Actually, I've never tried it, but maybe you can declare two interrupts one the same pin (2 or 3), as long as they are not triggered by the same criterion.
Have you tried the pulseIn() function?
regards
Allan
allanhurst:
Have you tried the pulseIn() function?
regards
Allan
I suggested that in reply #1, technophile showed his code trying to use it in reply #2.
@technophile, that's not a PWM signal, it's a 16-bit data stream. What format is it in? (There might be an existing library.)
Do you have a link to the pressure sensor datasheet?
Thank your guys for your response and please excuse my lack of knowledge (@oldsteve). Unfortunately
I don't have access to full datasheet, but I have attached another document, please have a look. It says
the output data format is 16 bit PWM. Any suggestions please. Thanks.
technophile:
Thank your guys for your response and please excuse my lack of knowledge (@oldsteve). UnfortunatelyI don't have access to full datasheet, but I have attached another document, please have a look. It says
the output data format is 16 bit PWM. Any suggestions please. Thanks.
Well I guess it could be called PWM, but not in the usual sense. 16-bit PWM is PWM with a varying duty-cycle and 16-bit resolution, not a 16-bit serial data stream.
Do you have a part number and manufacturer for the sensor? A website?
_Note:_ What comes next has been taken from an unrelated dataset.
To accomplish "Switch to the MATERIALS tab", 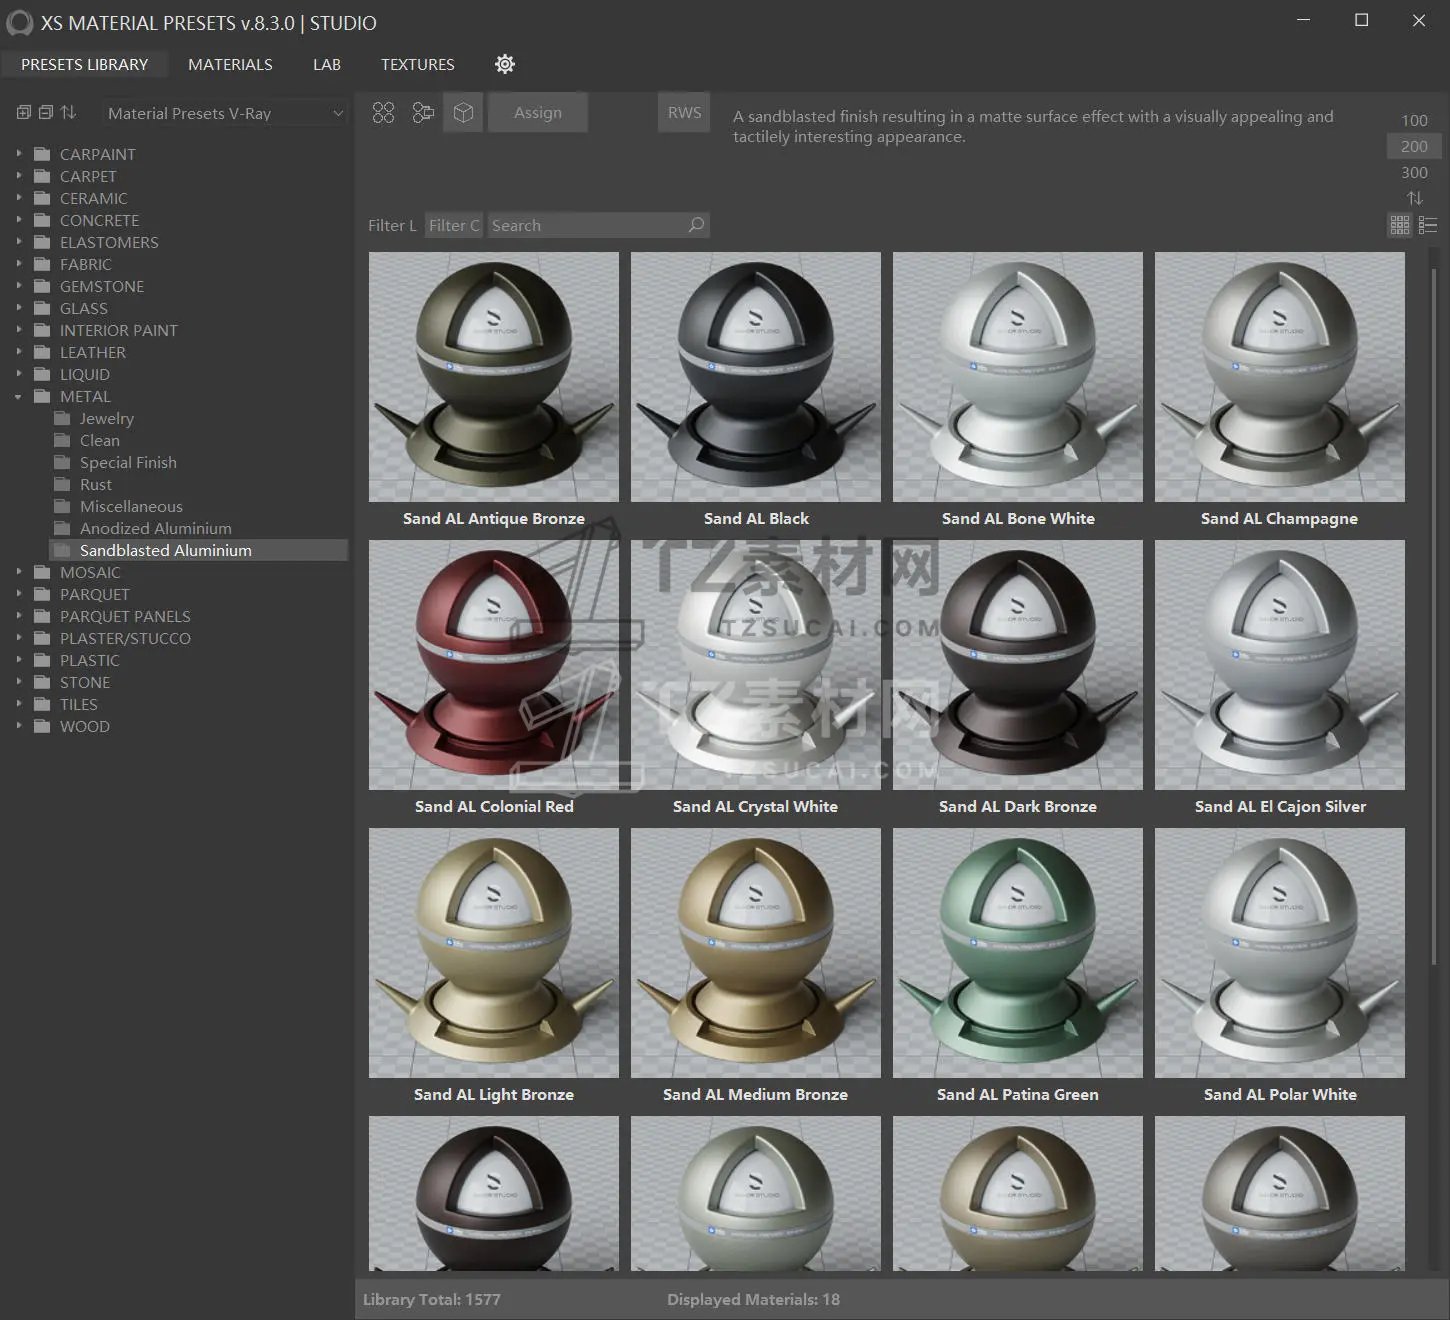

Where did you get the sensor from?
Even if the data format doesn't have a name, chances are that there's an existing library for the sensor.
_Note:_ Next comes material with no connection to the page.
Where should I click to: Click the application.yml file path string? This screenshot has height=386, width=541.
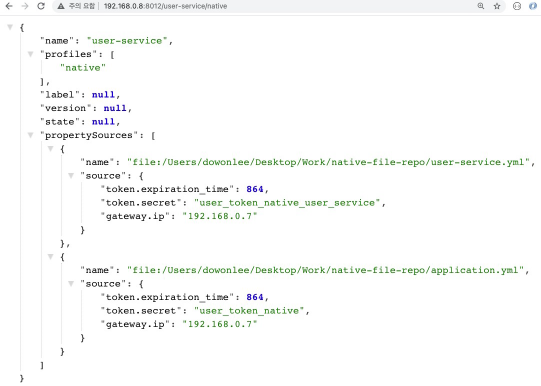(325, 270)
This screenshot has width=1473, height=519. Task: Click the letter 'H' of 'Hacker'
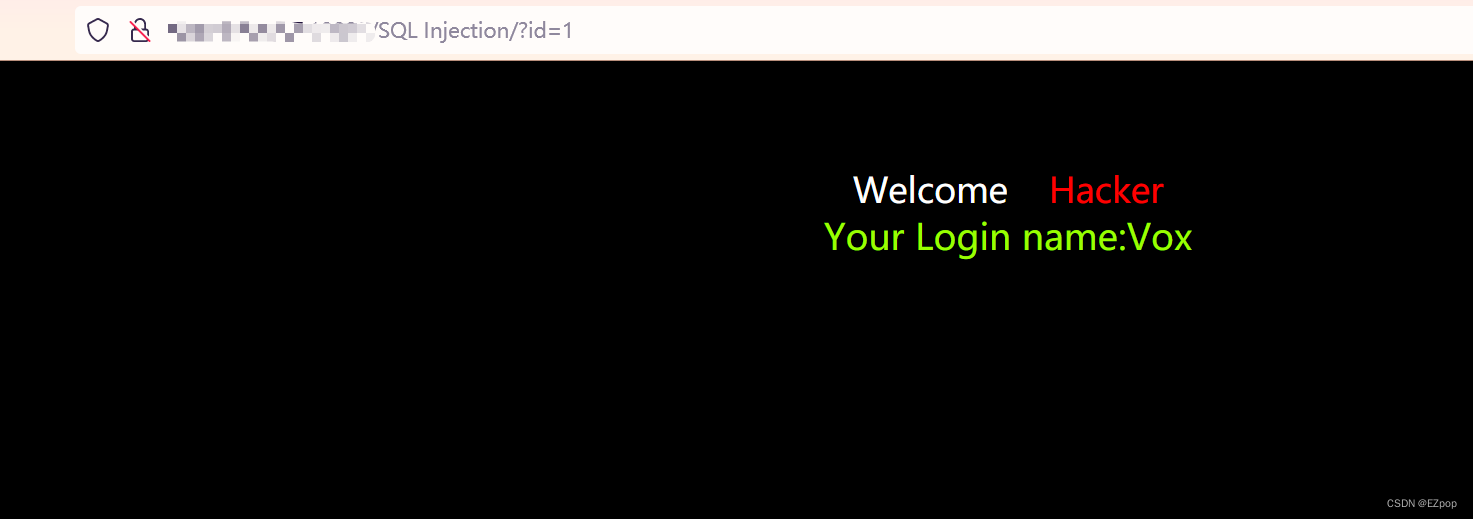(x=1062, y=190)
There are some serious problems with your code.
These:-
if(data > 30 & data < 43)
.
.
else if(data > 70 & data < 85)
should look like this:-
if(data > 30 && data < 43)
.
.
else if(data > 70 && data < 85)
And these:-
if(i = 11)
.
.
if(i = 15)
should look like this:-
if(i == 11)
.
.
if(i == 15)
Edit: I think that you'll be missing the LSB.
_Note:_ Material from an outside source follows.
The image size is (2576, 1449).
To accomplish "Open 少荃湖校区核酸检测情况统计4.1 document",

You're using 'pulseIn()' to measure the period that the pin stays high, before starting to measure the pulse widths of the actual data. That 'idle' period measurement ends when the pin goes low. Then, when you call 'pulseIn()' to measure the width of the first data bit, the pin will already be low. 'pulseIn(pin, LOW)' waits for a transition from high to low, but that first transition will have already happened.
The delay between readings can be as short as 2.3ms too, so waiting for a high between 4ms and 4.7ms in length might not be such a good idea.
Edit2: Just thinking, one way around the problem that would still allow you to use the 'pulseIn()' method would be to use 'micros()'-based timing in conjunction with digitalRead() to find the high period between each valid data transmission. If the pin remains high for 2000us, call 'pulseIn(pin, LOW)' to start receiving the first data bit. When waiting for the first data bit with 'pulseIn()', set a timeout in excess of the longest time remaining after 2mS has elapsed. ie 2700us timeout.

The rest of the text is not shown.